At Hot Chips 2020, IBM has unveiled its first commercialised processor that is built on 7nm process technology. The new IBM Power10 processors, fabricated by partner Samsung, is expected to "deliver up to a 3x gain in processor energy efficiency per socket, increasing workload capacity in the same power envelope," as its predecessor, the 14nm Power9. This efficiency boost is anticipated to increase system density, workloads and user capacity as much as threefold in 'hybrid cloud workloads', where IBM hopes to find new devotees.
I have condensed the key attractions of the Power10 into the bullet point list below:
- New Processor Core Architectures: offer a +30 per cent average core performance, an embedded Matrix Math Accelerator is extrapolated to provide 10x, 15x and 20x faster AI inference for FP32, BFloat16 and INT8 calculations (compared to Power9).
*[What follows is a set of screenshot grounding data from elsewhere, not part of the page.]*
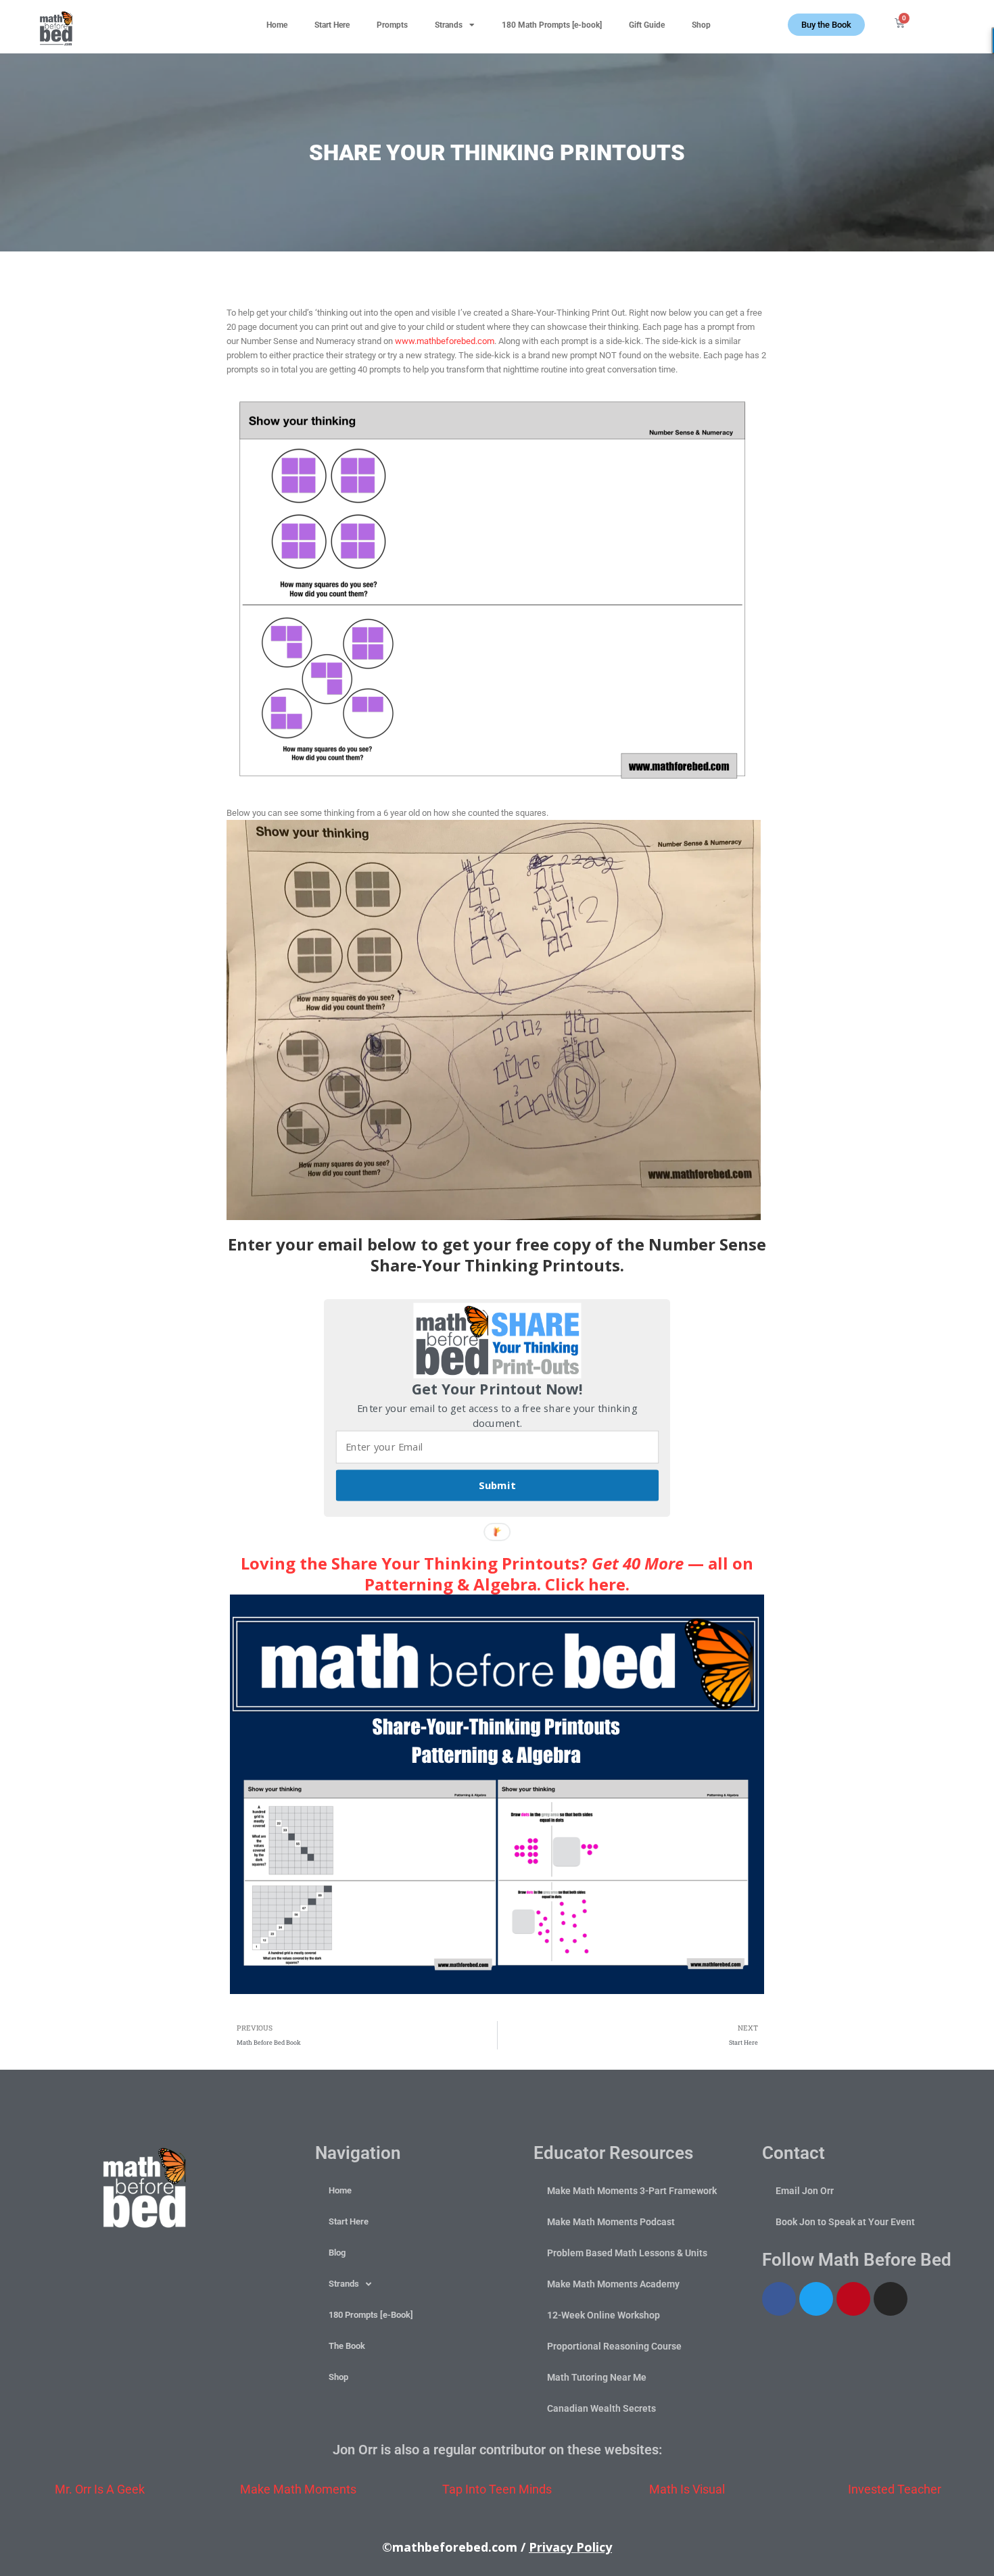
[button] (960, 20)
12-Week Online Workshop (603, 2315)
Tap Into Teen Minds (497, 2489)
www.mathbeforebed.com (444, 341)
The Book (347, 2346)
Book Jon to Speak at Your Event (845, 2221)
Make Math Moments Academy (613, 2284)
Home (276, 25)
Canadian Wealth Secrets (601, 2408)
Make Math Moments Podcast (611, 2221)
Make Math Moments (298, 2489)
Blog (337, 2252)
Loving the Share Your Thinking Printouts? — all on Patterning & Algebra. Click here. (497, 1573)
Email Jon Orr (805, 2190)
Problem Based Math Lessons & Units (627, 2252)
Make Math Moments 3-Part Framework (632, 2190)
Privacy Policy (570, 2547)
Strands (449, 25)
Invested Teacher (894, 2489)
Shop (701, 25)
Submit (497, 1485)
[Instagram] (890, 2299)
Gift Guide (647, 25)
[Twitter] (816, 2299)
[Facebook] (779, 2299)
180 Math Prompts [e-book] (552, 25)
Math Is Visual (687, 2489)
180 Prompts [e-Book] (371, 2315)
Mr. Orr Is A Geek (100, 2489)
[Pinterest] (853, 2299)
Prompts (392, 25)
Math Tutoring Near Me (596, 2377)
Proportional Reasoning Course (614, 2346)
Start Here (332, 25)
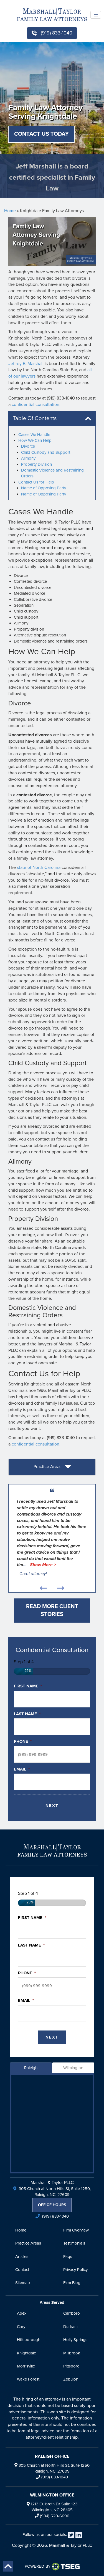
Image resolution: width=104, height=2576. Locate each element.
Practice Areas (48, 1466)
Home (10, 211)
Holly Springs (75, 2339)
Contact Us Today (41, 134)
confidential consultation (35, 404)
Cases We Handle (34, 434)
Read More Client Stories (52, 1610)
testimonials (74, 2243)
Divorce (28, 446)
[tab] (52, 1467)
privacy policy (75, 2269)
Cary (21, 2326)
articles (21, 2256)
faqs (67, 2256)
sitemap (22, 2282)
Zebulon (70, 2379)
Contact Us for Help (36, 482)
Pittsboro (71, 2366)
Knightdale (26, 2353)
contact (22, 2269)
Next (52, 1805)
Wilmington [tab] (73, 2067)
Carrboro (71, 2313)
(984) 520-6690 (54, 2515)
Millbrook (71, 2353)
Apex (21, 2313)
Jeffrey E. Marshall (26, 363)
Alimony (28, 458)
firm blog (71, 2282)
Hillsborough (28, 2339)
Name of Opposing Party (43, 487)
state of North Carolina (38, 867)
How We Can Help (35, 440)
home (20, 2230)
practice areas (28, 2243)
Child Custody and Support (45, 452)
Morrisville (26, 2366)
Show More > (43, 1565)
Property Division (36, 464)
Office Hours (52, 2205)
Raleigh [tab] (30, 2067)
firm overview (76, 2230)
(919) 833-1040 (55, 33)
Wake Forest (28, 2379)
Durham (70, 2326)
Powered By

Single chip module will offer <15 SMT8 cores, and dual-chip <30 SMT8 cores.
- Support for Multi-Petabyte Memory Clusters: support up to 1TB/s with minimal latency. 'Memory Inception' memory cluster sharing.
- New Hardware-Enabled Security Capabilities: transparent memory encryption, quadruple the number of AES encryption engines per core (compared to Power9), hardware-enforced container protection and isolation capabilities.
- Power: reduced power consumption will reduce data centre costs and reduce footprints.
- Open for licensing by OpenPower Foundation members (250 companies inc. Google, Nvidia, Mellanox, and Tyan).
The famous Summit supercomputer, at the U.S. Department of Energy's Oak Ridge National Laboratory, is based on Power9 CPUs / Nvidia GPUs.
These new Power10 processors are being made by Samsung and are due to ship to partners / customers in H2 next year. Some partners have already been sampling the Power10 in various configurations.